Finished good bill of materials

A bill of material (BOM) is list of all components, parts, and raw materials that make up a parent assembly, showing the quantity required to make the assembly.

Production Order uses a single-level bill of material. A single-level bill of material contains the components used to produce the finished good. However, finished goods can be assigned as a component of another finished good, in order to build subassemblies. A work order will only produce one finished good bill of material level at a time.

A finished good bill of material specifies the number of components for each finished good and the order in which they are used in production. You can also assign burdens, byproducts, and comments to a finished good bill of material.

Finished Goods

A finished good is composed of components, packaging, burdens, byproducts, and comments. The cost of a finished good is the sum of its components and its burden costs (costs of production such as machine setup time, labor, allocated rent, and so on).

Finished goods must be defined as items in the Inventory Control application before you can create a bill of material. They are set up as inventoried items at the production facility.

A finished good cannot be set up as a catch weight item. It can be tracked by bin, lot, serial number, or multiple unit of measure. For information, see the Inventory Control User Guide.

Byproducts

A byproduct is a product that is created as the result of producing a finished good. Byproducts are not assigned costs and do not reduce the value of the finished good. All byproduct costs are absorbed as part of the cost of the finished good.

Like finished goods, byproducts must be defined as items in the Inventory Control application and set up as inventoried items at the production facility.

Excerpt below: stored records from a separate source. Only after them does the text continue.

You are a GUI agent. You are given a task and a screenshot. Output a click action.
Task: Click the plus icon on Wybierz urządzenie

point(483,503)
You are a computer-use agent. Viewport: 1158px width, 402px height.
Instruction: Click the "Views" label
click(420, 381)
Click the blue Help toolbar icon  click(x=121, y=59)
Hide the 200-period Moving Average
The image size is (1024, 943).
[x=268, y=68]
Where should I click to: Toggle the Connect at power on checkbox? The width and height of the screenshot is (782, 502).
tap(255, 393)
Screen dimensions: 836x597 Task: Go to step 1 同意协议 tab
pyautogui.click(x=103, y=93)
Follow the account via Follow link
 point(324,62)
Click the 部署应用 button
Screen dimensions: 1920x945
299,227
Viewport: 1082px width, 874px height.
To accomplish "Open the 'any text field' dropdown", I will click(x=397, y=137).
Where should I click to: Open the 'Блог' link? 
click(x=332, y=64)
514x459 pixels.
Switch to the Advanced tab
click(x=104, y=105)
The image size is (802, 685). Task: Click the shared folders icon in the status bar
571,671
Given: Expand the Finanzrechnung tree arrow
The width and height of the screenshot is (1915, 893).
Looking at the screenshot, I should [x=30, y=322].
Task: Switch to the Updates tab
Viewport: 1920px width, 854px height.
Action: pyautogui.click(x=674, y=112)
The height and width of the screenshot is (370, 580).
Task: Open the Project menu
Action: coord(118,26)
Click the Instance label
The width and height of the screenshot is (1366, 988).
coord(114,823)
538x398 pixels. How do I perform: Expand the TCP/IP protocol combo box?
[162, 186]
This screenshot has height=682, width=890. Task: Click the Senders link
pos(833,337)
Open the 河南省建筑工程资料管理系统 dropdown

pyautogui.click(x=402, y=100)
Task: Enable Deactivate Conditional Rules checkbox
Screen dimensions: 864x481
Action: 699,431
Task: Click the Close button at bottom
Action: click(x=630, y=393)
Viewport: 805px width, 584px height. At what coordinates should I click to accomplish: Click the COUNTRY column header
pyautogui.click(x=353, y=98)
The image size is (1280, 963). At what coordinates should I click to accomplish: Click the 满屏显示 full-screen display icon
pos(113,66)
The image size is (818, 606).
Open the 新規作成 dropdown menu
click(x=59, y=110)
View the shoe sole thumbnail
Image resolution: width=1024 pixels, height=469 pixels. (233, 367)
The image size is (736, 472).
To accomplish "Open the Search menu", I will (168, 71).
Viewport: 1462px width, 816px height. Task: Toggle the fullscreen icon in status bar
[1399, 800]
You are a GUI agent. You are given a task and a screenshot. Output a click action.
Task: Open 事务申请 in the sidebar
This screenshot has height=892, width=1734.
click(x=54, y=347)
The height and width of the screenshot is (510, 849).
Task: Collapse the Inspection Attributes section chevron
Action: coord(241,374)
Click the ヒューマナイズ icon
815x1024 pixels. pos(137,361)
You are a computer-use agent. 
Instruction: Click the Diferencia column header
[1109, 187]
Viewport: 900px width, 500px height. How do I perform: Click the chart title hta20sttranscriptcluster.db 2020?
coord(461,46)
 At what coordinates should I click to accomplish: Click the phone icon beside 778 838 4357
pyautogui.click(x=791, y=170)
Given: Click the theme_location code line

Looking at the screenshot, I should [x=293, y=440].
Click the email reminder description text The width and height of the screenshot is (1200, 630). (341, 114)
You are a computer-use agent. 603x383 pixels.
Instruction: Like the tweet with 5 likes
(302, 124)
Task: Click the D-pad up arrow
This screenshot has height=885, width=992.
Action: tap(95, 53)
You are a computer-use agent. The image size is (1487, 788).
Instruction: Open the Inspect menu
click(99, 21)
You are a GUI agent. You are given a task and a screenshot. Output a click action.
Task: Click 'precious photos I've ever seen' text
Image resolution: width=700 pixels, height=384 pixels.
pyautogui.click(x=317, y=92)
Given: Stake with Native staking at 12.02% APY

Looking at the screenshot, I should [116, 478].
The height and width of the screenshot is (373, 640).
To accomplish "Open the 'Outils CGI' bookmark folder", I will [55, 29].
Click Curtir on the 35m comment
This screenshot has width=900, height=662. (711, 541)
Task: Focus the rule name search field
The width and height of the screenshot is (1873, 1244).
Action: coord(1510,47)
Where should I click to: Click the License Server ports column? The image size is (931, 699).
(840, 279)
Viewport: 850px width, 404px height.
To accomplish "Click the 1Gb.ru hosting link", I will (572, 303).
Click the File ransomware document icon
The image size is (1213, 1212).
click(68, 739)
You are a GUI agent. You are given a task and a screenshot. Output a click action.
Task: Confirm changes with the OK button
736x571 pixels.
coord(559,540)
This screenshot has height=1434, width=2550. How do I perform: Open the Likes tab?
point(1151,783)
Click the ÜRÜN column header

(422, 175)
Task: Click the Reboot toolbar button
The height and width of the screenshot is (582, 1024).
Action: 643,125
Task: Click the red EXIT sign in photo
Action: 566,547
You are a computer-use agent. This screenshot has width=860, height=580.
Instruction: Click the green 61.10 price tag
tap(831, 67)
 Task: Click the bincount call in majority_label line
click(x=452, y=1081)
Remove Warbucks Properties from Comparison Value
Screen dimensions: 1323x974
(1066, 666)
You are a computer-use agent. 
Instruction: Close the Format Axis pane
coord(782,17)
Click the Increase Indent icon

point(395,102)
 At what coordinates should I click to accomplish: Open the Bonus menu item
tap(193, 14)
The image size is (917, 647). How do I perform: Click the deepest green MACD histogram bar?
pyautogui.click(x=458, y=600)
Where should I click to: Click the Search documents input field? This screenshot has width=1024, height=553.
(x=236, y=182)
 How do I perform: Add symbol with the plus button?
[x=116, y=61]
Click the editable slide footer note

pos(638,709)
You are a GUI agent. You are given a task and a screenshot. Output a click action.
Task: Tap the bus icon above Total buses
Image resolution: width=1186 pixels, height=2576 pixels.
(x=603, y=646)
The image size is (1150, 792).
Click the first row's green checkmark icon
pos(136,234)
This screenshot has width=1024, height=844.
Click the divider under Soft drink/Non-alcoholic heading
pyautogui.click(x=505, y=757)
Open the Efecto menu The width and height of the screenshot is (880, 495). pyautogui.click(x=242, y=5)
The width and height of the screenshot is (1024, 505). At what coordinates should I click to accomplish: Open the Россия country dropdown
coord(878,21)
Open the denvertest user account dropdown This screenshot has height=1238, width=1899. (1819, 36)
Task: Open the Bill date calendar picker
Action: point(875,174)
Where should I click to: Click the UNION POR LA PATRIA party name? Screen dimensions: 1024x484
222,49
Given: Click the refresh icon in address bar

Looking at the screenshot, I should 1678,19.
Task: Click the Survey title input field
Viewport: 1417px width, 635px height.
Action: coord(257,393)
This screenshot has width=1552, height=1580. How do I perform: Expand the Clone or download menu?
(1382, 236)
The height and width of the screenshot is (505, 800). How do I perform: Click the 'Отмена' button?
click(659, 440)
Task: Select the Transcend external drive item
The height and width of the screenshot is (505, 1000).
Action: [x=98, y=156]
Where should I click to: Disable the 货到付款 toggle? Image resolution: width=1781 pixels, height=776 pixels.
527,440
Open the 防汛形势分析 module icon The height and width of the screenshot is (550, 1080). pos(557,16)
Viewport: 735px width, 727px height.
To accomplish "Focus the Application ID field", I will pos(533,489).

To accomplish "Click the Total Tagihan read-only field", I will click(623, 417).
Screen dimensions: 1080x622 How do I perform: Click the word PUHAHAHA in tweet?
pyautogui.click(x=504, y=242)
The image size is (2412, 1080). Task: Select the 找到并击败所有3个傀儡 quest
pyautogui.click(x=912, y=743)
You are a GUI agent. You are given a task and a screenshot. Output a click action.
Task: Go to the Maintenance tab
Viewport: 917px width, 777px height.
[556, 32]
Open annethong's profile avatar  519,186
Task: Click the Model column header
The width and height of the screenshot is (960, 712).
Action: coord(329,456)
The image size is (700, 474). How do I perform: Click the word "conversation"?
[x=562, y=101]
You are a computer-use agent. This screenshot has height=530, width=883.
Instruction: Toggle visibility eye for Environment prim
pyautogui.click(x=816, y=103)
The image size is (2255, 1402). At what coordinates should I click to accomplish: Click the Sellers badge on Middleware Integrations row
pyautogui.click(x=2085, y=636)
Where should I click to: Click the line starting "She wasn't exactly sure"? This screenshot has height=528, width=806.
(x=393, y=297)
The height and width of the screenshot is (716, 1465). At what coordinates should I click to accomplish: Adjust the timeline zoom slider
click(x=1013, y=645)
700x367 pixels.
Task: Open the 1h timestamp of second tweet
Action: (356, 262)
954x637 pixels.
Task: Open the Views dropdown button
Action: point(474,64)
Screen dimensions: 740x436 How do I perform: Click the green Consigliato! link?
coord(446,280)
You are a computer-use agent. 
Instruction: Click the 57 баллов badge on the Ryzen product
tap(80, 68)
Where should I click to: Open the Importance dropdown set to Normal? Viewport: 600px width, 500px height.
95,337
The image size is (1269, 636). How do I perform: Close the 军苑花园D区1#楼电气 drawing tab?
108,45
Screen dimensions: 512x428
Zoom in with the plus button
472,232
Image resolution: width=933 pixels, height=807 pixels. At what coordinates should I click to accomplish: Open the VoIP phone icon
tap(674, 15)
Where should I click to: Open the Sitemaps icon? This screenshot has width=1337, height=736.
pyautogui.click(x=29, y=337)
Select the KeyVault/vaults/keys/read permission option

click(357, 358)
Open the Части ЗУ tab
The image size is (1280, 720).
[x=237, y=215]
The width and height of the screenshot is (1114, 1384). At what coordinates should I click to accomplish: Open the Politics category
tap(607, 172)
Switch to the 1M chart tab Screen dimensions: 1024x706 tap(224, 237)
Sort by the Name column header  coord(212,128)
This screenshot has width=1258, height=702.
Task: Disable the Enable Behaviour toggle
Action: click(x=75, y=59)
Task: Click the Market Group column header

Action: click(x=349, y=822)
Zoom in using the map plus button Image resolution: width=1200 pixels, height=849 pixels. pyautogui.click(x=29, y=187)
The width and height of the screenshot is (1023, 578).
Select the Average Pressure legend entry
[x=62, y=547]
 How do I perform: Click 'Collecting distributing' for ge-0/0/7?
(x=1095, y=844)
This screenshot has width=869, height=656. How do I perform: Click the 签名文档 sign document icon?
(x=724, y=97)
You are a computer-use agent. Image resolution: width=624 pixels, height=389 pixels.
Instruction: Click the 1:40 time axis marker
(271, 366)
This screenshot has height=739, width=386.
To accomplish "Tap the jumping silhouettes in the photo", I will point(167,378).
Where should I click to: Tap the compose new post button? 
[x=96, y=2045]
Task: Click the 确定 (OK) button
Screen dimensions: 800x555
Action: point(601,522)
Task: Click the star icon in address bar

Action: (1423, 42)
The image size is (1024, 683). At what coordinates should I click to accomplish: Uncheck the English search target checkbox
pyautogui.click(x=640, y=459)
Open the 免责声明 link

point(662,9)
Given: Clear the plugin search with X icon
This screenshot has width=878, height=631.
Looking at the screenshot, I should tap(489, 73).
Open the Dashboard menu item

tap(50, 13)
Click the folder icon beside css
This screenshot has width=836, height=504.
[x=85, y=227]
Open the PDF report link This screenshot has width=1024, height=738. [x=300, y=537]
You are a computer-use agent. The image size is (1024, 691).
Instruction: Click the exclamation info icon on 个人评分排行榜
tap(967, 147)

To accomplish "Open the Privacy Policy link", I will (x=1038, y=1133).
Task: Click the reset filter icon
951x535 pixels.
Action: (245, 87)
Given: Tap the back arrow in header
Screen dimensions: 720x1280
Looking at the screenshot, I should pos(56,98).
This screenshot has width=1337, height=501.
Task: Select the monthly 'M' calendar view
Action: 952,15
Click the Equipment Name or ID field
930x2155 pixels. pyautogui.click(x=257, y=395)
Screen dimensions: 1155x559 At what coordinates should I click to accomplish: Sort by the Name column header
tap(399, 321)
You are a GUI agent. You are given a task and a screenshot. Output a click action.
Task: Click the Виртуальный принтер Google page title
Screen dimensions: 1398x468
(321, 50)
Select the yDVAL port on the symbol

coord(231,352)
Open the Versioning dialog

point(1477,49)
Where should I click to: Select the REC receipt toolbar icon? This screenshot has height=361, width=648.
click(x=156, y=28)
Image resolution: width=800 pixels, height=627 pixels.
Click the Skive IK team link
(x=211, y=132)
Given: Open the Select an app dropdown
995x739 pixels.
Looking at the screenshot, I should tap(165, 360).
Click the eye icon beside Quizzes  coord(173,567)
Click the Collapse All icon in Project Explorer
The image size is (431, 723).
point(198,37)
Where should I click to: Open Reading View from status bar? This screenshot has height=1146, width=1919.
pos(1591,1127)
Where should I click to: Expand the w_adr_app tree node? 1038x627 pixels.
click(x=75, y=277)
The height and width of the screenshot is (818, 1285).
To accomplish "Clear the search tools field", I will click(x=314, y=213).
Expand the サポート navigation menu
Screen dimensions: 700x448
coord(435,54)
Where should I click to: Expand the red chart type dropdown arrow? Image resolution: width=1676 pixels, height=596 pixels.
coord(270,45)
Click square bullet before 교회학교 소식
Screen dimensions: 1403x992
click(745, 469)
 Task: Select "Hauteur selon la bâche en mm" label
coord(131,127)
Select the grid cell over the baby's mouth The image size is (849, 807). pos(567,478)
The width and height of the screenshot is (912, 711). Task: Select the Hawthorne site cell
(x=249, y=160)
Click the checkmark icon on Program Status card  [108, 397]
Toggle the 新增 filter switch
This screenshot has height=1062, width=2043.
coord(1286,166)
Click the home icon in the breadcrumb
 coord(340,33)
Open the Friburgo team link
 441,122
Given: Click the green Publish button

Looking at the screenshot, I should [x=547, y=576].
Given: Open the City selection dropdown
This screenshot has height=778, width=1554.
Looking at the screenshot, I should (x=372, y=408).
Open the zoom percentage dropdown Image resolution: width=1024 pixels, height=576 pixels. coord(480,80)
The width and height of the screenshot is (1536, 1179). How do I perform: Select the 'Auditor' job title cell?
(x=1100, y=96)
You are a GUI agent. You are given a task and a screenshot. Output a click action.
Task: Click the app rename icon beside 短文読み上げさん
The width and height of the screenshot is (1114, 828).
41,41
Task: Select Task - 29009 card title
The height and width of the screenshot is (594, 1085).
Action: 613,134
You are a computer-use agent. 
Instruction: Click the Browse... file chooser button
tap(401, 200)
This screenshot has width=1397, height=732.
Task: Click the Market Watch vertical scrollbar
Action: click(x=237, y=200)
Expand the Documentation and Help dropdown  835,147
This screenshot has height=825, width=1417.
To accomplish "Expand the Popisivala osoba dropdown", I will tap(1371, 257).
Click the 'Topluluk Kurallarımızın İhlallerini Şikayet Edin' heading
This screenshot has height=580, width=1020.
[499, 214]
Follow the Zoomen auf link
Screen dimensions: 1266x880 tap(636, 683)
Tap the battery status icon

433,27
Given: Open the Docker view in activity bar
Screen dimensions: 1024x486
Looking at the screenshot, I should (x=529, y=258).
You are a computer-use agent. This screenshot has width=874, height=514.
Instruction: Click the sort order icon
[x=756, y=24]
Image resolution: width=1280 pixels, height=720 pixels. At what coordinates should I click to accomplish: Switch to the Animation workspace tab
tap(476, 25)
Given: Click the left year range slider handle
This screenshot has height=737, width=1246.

A byproduct cannot be set up as a catch weight item. Byproducts can be tracked by bin, lot, serial number, or multiple unit of measure. For information, see the Inventory Control User Guide.

Components

A component is an item that is assigned to a kit item for production. Both item components and kit items must be defined in the Inventory Control application before the kit and component relationships can be defined. There are four kinds of components:

  • Normal

  • Packaging

  • Offsite

  • Rework

Normal components and packaging components must be set up as inventoried items at an inventory location for your company. Examples of packaging components are plastic wrap, boxes, box liners, and pallets.

Normal and packaging components can be set up as catch weight items. They can also be tracked by bin, lot, serial number, or multiple unit of measure. For information, see the Inventory Control User Guide. Packaging components are always optional when assembling a finished good, even though they are part of the bill of materials.

Offsite components are owned by an offsite location and used during the offsite production process. When offsite components are included in the bill of material you must assign an offsite location to the offsite component. Planned quantities of these components are tracked within the Production Order application. The actual quantities used and individual costs for offsite components are not tracked in the Production Order, Inventory Control, or General Ledger applications.

The cost of offsite components, along with any other offsite production costs, are defined as a burden when the work order is returned from offsite production.

After production is complete, a finished good may need to have further work performed on it because of poor quality or incomplete assembly. Another work order can be created for the finished good by adding the item as a component of itself and selecting the rework component type. This can be done by using either Finished Goods (IC62.1) or Work Order (WO30.1).

Example of finished good bill of material

An example of a finished good bill of material is a box of 12 chocolate-covered cherries. For this finished good, the components are

  • chocolate,

  • cherries,

  • creamy syrup,

  • box, and

  • tissue lining.

In this example, a byproduct is created in the form of chocolate drops.